# REQUIREMENTS
1. Reproduce word for word the passage in the post about Point-In-Time and Dimension tables below, starting from the words containing "There is such" and ending with "many redundant rows.".
2. In the dataset entries below, take the part that opens with the line containing "You are a computer-use agent. Image resolution: width=800" and closes with the line containing "(x=32, y=201)". Give back only those lines, switching "orange" to "green" and leaving everything else unchanged.

When a full history of changes is too much: implementing abstraction for Point-In-Time (PIT) and Dimension tables
When changes are just too many
When you construct a Point-In-Time (PIT) table or Dimension from your Data Vault model, do you sometimes find yourself in the situation where there are too many change records present? This is because, in the standard Data Vault design, tiny variations when loading data may result in the creation of very small time slices when the various historised data sets (e.g. Satellites) are combined.
There is such a thing as too much information, and this post explains ways to remediate this by applying various ‘time condensing’ mechanism. Applying these techniques can have a significant impact on the performance and ease-of-maintenance for PIT and Dimension tables, and is worth looking into.
This post builds on some of the concepts that were covered in earlier posts. Please have a look at the following follow fundamental concepts first, or alternatively meet me at the Data Vault Implementation training at http://www.datavault.de to discuss in person :-). The main relevant concepts are:
- When is a change a change? This post outlines the concepts and effects of row condensing, and why these types of additional checks are needed to avoid record sets with (potentially) many redundant rows.
- Row condensing for Satellites. This posts explains how row condensing works in its most elaborate form.
- Creation of Point-In-Time (PIT) tables. This posts covers the merging of multiple time-variant (historised) data sets to create a full view of history.
When new data is loaded as part of a Data Vault architecture, every record is time-stamped upon entry with the ‘Load Date/Time Stamp‘ (LDTS). This approach ensure a consistent way of ‘effective dating’ data in a way that is fully within the control of the Data Warehouse environment (e.g. cannot be impacted by how OLTP systems behave).
By using this Load Date/Time Stamp as effective date in the Data Vault model, you contribute significantly to ensuring the ‘back-room’ of the Data Warehouse / ETL ‘just works’ so you can concentrate on the ‘front-room’ where most of the business logic is applied.
The very reason that the Load Date/Time Stamp is the effective date in Satellites means that the time when the interface picks up new changes from the source systems is relevant. In other words, the order in which interfaces are received. This should not be confused with the implementation of parallelism and independent loading, as it is still perfectly possible to absorb data in any order of loading. The initial point I want to make is that even though data can be received and processed in a different order (e.g. independent), there are still effects to be aware of in terms of ETL behaviour.

# Dataset excerpt

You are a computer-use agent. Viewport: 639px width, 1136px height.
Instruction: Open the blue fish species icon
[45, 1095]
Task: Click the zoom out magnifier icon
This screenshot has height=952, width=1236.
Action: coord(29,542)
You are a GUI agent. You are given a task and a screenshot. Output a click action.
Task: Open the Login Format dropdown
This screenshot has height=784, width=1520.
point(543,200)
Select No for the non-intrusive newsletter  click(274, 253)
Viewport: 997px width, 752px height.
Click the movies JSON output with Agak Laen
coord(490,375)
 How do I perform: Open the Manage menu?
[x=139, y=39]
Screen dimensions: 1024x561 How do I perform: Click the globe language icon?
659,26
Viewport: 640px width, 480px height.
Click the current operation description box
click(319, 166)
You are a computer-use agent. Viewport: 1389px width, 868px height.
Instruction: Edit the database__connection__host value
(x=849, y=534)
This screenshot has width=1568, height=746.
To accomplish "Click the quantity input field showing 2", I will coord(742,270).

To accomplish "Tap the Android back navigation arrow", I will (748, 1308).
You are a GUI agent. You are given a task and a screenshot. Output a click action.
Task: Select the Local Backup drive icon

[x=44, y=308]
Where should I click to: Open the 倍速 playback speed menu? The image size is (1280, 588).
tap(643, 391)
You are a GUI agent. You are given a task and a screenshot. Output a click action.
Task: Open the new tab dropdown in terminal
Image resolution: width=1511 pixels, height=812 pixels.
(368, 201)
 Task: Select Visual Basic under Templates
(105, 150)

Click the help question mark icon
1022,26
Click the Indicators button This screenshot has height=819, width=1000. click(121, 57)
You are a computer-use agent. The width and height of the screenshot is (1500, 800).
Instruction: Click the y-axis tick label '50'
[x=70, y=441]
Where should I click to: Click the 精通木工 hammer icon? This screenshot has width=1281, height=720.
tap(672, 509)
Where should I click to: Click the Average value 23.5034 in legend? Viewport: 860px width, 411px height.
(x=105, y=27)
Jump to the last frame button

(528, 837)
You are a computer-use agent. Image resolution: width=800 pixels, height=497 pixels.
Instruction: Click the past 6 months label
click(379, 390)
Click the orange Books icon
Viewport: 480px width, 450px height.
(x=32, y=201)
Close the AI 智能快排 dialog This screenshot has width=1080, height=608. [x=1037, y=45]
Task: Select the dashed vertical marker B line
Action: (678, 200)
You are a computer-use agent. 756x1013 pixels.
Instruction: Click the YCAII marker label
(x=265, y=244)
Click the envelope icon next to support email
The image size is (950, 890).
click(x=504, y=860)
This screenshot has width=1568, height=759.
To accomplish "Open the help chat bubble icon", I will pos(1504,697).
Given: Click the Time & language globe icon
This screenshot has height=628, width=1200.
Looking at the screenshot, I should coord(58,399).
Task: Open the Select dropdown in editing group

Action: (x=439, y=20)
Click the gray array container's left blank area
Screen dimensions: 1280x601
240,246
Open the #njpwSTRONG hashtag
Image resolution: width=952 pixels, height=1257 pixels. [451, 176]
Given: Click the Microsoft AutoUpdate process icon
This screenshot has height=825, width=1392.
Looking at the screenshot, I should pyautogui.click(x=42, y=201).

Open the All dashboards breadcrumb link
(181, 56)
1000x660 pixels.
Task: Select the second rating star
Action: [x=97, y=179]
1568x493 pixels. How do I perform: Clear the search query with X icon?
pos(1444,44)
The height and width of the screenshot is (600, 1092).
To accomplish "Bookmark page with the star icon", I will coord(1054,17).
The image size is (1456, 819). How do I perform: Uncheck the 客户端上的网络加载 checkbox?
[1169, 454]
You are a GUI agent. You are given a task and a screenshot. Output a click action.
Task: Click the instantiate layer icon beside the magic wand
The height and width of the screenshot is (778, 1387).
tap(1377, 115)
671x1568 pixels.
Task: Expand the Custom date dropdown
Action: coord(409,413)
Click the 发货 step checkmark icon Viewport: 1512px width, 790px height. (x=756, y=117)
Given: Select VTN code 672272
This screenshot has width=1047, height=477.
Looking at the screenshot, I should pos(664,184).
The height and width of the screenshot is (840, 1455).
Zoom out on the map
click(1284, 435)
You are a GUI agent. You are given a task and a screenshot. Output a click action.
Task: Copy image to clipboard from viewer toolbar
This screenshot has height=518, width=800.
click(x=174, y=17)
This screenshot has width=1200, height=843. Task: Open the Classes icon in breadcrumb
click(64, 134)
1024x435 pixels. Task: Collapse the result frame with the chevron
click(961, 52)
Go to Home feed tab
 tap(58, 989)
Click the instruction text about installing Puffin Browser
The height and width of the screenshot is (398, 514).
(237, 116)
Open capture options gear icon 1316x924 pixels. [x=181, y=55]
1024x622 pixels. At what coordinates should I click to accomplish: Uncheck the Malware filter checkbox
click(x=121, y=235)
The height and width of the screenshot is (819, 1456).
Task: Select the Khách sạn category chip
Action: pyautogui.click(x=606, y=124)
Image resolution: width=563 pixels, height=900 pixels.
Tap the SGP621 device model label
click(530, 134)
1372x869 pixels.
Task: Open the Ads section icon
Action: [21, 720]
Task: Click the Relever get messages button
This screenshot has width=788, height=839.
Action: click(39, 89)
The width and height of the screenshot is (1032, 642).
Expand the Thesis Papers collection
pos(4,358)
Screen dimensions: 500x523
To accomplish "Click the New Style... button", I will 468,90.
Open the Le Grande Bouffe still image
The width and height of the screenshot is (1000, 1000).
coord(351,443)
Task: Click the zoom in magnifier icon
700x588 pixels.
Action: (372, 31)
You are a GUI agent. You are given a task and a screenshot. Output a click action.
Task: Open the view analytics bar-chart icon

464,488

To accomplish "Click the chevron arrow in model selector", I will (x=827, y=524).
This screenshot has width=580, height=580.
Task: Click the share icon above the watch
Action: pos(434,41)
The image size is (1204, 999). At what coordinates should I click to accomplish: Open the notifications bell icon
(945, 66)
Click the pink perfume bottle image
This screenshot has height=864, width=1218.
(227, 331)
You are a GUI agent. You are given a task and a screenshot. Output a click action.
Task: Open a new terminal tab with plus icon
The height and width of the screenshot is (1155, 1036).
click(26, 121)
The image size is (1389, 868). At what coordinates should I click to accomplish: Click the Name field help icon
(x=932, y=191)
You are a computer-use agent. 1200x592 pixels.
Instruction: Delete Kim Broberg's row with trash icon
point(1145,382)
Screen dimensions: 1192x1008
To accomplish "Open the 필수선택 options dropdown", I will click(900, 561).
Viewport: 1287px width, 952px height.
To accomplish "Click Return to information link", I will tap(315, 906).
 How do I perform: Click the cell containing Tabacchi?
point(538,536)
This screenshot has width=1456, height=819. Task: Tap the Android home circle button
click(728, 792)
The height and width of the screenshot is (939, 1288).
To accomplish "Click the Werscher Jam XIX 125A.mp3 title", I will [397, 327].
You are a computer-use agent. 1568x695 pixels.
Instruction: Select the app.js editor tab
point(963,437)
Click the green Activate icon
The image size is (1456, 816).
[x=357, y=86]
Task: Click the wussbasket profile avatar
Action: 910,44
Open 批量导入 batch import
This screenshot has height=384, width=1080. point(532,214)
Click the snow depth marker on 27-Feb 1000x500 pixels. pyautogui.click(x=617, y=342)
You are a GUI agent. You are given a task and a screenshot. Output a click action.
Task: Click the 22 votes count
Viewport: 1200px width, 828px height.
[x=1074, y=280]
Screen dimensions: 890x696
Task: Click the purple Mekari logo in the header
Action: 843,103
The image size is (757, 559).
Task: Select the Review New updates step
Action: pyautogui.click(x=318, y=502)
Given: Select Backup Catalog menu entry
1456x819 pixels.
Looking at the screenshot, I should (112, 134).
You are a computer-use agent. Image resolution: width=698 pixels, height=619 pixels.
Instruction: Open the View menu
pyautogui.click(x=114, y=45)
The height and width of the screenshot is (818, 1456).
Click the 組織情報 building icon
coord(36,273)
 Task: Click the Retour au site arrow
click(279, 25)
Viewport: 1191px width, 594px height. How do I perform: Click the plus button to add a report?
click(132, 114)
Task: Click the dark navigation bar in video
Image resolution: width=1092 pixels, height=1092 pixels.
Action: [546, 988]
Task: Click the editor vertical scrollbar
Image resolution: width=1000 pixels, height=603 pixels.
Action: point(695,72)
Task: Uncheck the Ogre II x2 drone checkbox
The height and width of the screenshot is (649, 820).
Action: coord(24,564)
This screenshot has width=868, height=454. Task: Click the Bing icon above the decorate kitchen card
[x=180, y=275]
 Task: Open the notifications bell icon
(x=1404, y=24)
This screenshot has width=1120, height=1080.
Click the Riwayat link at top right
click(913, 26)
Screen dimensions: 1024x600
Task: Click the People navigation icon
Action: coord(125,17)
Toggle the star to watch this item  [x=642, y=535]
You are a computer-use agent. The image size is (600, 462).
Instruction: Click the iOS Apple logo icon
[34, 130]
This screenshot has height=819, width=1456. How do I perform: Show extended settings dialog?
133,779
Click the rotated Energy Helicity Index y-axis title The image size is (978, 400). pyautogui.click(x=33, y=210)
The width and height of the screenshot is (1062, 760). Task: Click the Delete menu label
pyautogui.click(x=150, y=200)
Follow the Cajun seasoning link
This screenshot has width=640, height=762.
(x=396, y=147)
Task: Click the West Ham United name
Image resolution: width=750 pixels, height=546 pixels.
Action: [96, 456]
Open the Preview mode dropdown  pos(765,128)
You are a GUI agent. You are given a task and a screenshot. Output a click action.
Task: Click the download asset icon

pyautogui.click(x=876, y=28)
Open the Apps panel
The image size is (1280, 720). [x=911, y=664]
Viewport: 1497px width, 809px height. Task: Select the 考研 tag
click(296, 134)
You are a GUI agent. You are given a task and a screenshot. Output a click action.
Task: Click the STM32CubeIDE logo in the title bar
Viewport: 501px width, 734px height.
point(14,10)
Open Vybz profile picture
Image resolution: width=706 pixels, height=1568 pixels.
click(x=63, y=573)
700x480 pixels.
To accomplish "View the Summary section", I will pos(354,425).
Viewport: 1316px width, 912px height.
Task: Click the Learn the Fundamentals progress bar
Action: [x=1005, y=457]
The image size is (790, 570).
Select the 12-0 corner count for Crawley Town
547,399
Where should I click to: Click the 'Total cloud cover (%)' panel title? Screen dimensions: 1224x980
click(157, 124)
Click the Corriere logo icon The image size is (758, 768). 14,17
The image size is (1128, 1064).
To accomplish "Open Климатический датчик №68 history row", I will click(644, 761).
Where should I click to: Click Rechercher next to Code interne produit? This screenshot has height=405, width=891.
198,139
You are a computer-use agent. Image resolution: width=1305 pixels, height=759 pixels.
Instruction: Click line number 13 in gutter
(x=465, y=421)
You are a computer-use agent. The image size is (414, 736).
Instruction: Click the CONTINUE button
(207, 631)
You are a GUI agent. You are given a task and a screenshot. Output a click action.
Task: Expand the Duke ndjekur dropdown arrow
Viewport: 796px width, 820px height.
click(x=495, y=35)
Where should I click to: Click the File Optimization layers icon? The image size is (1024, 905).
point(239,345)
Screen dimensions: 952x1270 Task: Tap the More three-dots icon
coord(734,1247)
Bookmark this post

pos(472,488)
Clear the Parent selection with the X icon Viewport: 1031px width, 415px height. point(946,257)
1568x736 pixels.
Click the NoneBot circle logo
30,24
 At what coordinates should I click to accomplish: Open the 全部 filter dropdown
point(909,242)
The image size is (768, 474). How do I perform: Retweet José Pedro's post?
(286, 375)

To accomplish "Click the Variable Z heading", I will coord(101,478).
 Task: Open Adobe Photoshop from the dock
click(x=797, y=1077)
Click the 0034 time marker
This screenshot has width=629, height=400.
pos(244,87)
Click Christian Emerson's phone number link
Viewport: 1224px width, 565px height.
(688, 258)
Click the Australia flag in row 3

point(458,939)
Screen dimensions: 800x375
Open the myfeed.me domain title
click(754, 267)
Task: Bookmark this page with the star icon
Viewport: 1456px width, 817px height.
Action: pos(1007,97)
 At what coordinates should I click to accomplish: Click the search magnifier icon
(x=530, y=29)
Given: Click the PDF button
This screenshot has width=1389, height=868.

# SOLUTIONS BELOW
1.
There is such a thing as too much information, and this post explains ways to remediate this by applying various ‘time condensing’ mechanism. Applying these techniques can have a significant impact on the performance and ease-of-maintenance for PIT and Dimension tables, and is worth looking into.
This post builds on some of the concepts that were covered in earlier posts. Please have a look at the following follow fundamental concepts first, or alternatively meet me at the Data Vault Implementation training at http://www.datavault.de to discuss in person :-). The main relevant concepts are:
- When is a change a change? This post outlines the concepts and effects of row condensing, and why these types of additional checks are needed to avoid record sets with (potentially) many redundant rows.

2.
You are a computer-use agent. Image resolution: width=800 pixels, height=497 pixels.
Instruction: Click the past 6 months label
click(379, 390)
Click the green Books icon
Viewport: 480px width, 450px height.
(x=32, y=201)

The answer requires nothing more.